Solana生態再現惡意機器人:配置文件暗藏私鑰外傳風險

2025年7月初,一位用戶求助安全團隊分析其加密資產被盜原因。調查發現,事件源於該用戶使用了托管在GitHub上的一個開源項目,進而觸發了隱蔽的盜幣行爲。

近期,又有用戶因使用類似的開源項目導致資產被盜。安全團隊對此進行了深入分析。

靜態分析

分析發現可疑代碼位於配置文件中,主要集中在create_coingecko_proxy()方法內。該方法首先調用import_wallet()獲取私鑰,然後對私鑰長度進行判斷:

• 若私鑰長度小於85,程序將打印錯誤信息並持續消耗資源;
• 若私鑰長度大於85,則將該Base58字符串轉換爲包含私鑰信息的Keypair對象。

隨後,代碼對惡意URL地址進行解碼。解碼後的真實地址爲:

代碼創建HTTP客戶端,將私鑰轉換爲Base58字符串,構造JSON請求體並發送至上述URL,同時忽略響應結果。

create_coingecko_proxy()方法在應用啓動時被調用,位於main()方法的配置文件初始化階段。

該項目近期在GitHub上進行了更新,主要更改集中在配置文件中。

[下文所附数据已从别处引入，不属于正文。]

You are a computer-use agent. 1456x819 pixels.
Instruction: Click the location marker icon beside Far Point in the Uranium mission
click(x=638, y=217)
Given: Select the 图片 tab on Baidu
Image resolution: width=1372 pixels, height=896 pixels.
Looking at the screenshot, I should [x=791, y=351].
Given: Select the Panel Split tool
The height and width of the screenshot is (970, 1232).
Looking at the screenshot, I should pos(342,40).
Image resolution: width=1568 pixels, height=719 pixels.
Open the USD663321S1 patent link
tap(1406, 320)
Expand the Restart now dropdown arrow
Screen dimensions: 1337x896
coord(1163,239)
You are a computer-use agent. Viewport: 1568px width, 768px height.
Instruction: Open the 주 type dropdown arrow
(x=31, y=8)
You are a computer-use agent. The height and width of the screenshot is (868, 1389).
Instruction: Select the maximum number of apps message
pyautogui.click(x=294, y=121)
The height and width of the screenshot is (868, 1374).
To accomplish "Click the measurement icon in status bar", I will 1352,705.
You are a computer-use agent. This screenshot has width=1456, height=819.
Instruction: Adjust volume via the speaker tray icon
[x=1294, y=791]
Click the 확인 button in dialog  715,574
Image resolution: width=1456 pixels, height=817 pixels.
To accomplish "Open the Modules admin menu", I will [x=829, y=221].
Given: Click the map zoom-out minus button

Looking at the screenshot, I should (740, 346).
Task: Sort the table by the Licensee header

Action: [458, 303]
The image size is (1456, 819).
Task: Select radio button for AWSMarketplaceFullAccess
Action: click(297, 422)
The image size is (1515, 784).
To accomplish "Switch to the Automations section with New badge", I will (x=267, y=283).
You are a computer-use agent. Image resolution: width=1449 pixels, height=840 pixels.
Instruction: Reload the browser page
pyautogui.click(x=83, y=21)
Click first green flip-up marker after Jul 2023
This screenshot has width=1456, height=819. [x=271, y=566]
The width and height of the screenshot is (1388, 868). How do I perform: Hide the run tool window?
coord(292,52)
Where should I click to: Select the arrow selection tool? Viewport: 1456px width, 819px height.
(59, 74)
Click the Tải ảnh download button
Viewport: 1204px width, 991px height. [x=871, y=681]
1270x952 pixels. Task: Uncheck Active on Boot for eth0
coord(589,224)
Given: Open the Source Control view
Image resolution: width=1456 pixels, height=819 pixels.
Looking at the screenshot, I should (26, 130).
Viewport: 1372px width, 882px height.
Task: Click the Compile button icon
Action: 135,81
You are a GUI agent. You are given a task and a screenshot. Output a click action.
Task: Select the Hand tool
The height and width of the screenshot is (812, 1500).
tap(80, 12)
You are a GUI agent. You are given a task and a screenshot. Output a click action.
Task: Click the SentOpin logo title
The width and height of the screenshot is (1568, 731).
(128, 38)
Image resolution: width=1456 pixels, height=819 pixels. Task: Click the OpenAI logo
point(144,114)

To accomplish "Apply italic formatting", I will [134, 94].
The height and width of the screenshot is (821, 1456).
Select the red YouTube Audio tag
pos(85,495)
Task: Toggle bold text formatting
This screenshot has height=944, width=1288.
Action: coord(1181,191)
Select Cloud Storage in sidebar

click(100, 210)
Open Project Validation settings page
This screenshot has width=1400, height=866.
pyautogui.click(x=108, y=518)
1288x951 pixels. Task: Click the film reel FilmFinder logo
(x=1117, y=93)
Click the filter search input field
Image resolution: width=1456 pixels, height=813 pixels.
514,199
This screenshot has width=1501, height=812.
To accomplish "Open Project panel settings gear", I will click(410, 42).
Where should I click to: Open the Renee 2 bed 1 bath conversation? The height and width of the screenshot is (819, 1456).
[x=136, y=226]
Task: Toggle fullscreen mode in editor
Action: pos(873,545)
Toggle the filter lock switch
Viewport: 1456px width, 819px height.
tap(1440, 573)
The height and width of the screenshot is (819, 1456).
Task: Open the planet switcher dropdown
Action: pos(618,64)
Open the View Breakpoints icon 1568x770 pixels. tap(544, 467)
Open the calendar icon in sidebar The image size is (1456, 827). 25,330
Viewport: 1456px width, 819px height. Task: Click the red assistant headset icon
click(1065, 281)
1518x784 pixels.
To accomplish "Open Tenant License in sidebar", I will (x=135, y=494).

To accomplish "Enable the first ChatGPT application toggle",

HELIUS_PROXY(攻擊者服務器地址)的原地址編碼已被替換爲新的編碼。

動態分析

爲直觀觀察盜竊過程,研究人員編寫腳本生成測試用的Solana公私鑰對,並搭建接收POST請求的HTTP服務器。

將測試服務器地址編碼替換原攻擊者設置的惡意服務器地址編碼,並將測試私鑰填入.env文件。

啓動惡意代碼後,測試服務器成功接收到JSON數據,其中包含私鑰信息。

入侵指標

• IP: 103.35.189.28
• 域名: storebackend-qpq3.onrender.com
• 惡意倉庫:

總結

此類攻擊通過僞裝成合法開源項目,誘導用戶執行惡意代碼。項目會讀取本地敏感信息,並將盜取的私鑰傳輸至攻擊者服務器。

建議開發者與用戶對來路不明的GitHub項目保持警惕,尤其涉及錢包或私鑰操作時。如需運行或調試,應在獨立且無敏感數據的環境中進行,避免執行來源不明的程序和命令。